Die „wenigen Einzelfälle“ betreffen jedes Jahr ein gutes Dutzend Entscheidungen des Bundesfinanzhofs – mit steigender Tendenz. Das Bundesfinanzministerium hat natürlich formal Recht: Die Entscheidung des BFH gelten zunächst nur in dem jeweiligen Einzelfall. Gleichwohl legt der Bundesfinanzhof letzverbindlich das Steuerrecht aus. Mit jedem Nichtanwendungserlass zwingt das Bundesfinanzministerium daher seine Finanzbeamte, nicht gesetzeskonform zu entscheiden.
2. Argument: Neue Überprüfungsmöglichkeit für den Bundesfinanzhof
Ziel eines Nichtanwendungserlasses ist es dabei nicht – wie fälschlich behauptet – Steuermehreinnahmen zu erzielen, sondern dem BFH Gelegenheit zu geben, in einem neuen Verfahren seine Rechtsauffassung zu überprüfen.
Erinnert einen an die gute alte Schule: HausaufgabenRechtsstreite werden solange wiederholt, bis der SchülerRichter so schreibturteilt, wie der OberlehrerFinanzminister es will
3. Argument: Nichtanwendungserlasse sind kein Nachteil für die Bürger
Oft wird auch übersehen, dass ein Nichtanwendungserlass nicht mit einer Benachteiligung der Steuerpflichtigen gleichzusetzen ist:
So zum Beispiel im Fall des BFH-Urteils vom 18. April 2002: Der BFH wollte die Anerkennung von Aufwendungen für die krankheits- oder behinderungsbedingte Unterbringung in einem Alten(wohn)heim als außergewöhnliche Belastung nur unter sehr eingeschränkten Voraussetzungen zulassen.
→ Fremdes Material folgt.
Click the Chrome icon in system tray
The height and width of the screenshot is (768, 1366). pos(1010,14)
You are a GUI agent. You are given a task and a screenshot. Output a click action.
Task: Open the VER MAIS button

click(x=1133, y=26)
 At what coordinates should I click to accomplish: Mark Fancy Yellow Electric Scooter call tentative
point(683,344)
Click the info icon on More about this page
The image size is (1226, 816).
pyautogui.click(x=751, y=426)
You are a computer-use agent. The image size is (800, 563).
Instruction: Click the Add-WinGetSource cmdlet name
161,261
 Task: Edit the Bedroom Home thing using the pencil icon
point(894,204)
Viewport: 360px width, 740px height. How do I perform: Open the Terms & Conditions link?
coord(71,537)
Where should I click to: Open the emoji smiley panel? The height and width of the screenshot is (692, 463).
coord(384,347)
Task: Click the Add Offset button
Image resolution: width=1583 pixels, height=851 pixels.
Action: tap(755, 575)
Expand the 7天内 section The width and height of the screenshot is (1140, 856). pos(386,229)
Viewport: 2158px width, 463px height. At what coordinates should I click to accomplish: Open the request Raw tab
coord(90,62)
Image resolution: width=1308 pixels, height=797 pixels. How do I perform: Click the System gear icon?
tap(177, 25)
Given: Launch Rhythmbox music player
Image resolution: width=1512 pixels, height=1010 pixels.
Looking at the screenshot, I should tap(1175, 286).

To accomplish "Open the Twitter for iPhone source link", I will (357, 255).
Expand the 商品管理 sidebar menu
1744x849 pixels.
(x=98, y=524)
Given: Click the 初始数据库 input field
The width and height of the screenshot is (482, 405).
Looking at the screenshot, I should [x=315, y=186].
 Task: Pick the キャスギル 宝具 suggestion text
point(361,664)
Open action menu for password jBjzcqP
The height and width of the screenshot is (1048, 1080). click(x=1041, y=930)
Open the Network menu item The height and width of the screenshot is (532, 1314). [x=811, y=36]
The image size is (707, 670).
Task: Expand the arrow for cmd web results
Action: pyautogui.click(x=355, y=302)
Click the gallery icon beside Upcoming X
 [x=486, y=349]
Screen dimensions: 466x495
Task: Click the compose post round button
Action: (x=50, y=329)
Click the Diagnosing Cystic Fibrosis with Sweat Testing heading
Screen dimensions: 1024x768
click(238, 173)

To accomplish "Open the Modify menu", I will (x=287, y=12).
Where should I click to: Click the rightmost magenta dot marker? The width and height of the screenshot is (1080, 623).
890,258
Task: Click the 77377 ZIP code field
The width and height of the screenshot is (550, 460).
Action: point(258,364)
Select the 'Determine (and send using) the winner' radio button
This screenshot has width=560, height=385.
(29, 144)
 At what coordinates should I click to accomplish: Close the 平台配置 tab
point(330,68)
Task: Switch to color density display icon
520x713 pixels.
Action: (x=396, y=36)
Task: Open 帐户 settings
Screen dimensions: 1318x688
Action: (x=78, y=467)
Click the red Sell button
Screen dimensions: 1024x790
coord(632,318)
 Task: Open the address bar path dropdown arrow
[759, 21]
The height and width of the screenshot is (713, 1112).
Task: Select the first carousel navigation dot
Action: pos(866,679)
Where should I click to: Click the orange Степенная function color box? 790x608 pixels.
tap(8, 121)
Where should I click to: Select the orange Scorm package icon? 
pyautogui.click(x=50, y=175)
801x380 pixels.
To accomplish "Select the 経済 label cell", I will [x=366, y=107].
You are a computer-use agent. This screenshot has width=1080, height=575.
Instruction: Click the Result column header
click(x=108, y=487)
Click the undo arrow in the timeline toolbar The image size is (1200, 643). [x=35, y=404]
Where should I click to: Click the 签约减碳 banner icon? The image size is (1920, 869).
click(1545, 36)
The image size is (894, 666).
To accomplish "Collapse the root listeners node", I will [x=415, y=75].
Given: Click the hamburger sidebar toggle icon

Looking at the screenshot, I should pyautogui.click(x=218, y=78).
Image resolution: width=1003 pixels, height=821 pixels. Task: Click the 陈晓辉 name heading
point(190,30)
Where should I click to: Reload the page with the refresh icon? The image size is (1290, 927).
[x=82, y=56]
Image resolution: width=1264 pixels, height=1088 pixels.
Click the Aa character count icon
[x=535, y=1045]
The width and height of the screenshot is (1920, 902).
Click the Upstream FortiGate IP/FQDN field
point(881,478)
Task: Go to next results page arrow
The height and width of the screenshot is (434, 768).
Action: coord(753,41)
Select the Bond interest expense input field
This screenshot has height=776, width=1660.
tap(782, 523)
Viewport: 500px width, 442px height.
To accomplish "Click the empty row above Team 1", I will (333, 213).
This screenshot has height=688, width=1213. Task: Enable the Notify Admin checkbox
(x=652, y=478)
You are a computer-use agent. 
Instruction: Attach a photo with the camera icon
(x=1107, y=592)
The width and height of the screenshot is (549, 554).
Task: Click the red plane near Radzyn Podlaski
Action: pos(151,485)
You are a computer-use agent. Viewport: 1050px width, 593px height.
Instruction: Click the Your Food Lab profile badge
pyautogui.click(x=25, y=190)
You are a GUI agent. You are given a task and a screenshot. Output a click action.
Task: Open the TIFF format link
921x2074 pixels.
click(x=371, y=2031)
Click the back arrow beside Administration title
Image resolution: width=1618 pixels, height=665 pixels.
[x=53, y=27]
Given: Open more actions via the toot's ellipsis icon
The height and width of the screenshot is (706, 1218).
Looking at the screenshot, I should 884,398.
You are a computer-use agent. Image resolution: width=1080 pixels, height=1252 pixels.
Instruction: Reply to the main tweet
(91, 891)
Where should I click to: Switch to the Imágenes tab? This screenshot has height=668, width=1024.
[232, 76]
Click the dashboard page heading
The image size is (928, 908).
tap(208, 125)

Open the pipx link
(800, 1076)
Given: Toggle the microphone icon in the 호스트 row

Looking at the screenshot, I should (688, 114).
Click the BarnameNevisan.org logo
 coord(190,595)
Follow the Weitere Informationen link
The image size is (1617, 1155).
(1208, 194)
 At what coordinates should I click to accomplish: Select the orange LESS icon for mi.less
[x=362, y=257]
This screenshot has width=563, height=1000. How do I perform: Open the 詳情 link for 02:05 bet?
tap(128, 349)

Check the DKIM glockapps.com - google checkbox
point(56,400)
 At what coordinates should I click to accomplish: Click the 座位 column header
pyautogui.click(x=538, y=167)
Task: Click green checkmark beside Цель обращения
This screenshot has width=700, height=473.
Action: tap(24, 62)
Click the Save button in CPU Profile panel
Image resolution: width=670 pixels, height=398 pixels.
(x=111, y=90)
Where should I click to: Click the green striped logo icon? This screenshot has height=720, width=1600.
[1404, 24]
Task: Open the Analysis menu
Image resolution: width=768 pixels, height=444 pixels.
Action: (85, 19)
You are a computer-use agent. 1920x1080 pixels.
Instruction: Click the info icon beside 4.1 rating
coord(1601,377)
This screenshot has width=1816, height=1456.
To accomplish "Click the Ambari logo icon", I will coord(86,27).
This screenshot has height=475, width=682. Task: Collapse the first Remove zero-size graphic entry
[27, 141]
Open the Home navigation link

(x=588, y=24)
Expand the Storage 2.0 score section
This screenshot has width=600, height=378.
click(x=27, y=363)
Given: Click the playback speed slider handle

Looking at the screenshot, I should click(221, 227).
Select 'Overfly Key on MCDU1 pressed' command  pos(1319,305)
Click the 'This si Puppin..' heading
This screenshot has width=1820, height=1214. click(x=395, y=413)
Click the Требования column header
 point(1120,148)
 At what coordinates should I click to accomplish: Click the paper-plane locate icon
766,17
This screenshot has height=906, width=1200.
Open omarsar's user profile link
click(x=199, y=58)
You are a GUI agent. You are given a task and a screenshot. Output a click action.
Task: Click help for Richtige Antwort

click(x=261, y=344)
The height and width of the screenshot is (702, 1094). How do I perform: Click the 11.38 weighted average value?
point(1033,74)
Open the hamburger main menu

Die obersten Finanzbehörden des Bundes und der Länder sehen das zugunsten der Bürgerinnen und Bürger anders.
Stimmt. Hier hat das BMF Recht. Das betrifft genau einen von über 60 Nichtanwendungserlassen, die das BMF in den letzten vier Jahren erlassen hat. Aber bei den anderen hat die Finanzverwaltung sicherlich nur für diesen einen geübt.
4. Argument: Widersprüchliche Rechtsprechung
Gelegentlich ist ein Nichtanwendungserlass unumgänglich, weil sich der BFH selbst widerspricht: Ein Nichtanwendungserlass ist geboten, wenn verschiedene Senate des BFH unterschiedliche Rechtsauffassungen vertreten und keine Anrufung des großen Senats erfolgt.
Normalerweise nennt man das Änderung der Rechtsprechung…
Aber im Ernst: Die Senate des Bundesfinanzhofs sind in aller Regel Fachsenate, jeder Senat ist also für ein bestimmtes Rechtsgebiet zuständig, so dass sich verschiedene Senate im Regelfall nicht widersprechen können. Und für noch bestehende Konflikte gibt es beim Bundesfinanzhof, wie bei jedem Bundesgericht, den Großen Senat, der regelmäßig nur dann nicht angerufen wird, wenn entweder der Senat, der früher anders geurteilt hat, jetzt für dieses Rechtsgebiet nicht mehr zuständig ist, oder aber auf Anfrage des nun entscheidenden Senats erklärt, an seiner alten Rechtsprechung nicht mehr festhalten zu wollen. Also kein Widerspruch, sondern bessere Erkenntnis oder Gesetzesänderung oder Änderung der tatsächlichen Verhältnisse oder was auch immer zur Änderung der Rechtsprechung auch in anderen Rechtsgebieten führen kann.
Um es klar zu sagen: Dass die Finanzverwaltung mit der Rechtsprechung des Bundesfinanzhofs aus den unterschiedlichsten Gründen nicht immer einverstanden ist, ist sicherlich nachvollziehbar. Aber ihr steht es jederzeit frei, ein förmliches Gesetzgebungsverfahren anzustoßen, um die missliebige Rechtsprechung des Bundesfinanzhofs gegenstandslos zu machen. Aber eine Korrektur der dritten Gewalt steht nun einmal nur dem Gesetzgeber zu, nicht der Verwaltung – lernt jeder Jurastudent bereits in der Staatsrechtsvorlesung des erstens Semesters.